Your assignment:
All lines in the entries below that hold "Expand" make up the answer.

Records to process:

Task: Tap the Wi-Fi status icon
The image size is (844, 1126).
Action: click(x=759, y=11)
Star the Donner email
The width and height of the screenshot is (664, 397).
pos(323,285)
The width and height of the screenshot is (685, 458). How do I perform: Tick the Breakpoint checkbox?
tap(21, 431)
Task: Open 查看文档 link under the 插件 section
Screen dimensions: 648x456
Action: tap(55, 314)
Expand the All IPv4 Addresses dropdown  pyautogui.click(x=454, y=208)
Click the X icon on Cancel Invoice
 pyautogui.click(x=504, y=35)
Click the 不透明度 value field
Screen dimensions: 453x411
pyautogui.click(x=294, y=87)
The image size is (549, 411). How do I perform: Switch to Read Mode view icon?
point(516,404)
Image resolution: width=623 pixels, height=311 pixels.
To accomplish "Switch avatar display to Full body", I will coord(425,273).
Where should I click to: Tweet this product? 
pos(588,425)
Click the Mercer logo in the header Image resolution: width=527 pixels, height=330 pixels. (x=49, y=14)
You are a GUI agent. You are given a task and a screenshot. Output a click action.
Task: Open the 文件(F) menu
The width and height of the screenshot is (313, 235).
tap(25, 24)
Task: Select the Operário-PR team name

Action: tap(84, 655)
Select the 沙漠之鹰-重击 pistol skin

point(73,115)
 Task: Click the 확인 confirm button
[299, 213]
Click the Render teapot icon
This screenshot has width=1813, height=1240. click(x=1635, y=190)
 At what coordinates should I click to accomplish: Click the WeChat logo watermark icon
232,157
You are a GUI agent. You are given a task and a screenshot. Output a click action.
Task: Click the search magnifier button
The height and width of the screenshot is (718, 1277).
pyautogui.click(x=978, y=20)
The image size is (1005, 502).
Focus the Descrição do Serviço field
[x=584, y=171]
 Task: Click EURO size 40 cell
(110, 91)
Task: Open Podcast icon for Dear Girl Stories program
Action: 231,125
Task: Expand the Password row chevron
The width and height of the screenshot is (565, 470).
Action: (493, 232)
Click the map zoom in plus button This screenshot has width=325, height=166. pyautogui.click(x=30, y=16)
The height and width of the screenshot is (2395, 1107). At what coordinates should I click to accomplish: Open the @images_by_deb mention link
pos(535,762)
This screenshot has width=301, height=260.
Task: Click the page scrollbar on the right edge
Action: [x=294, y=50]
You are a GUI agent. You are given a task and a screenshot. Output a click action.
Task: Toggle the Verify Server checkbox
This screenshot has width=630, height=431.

Solution to the exercise:
Expand the All IPv4 Addresses dropdown  pyautogui.click(x=454, y=208)
Task: Expand the Password row chevron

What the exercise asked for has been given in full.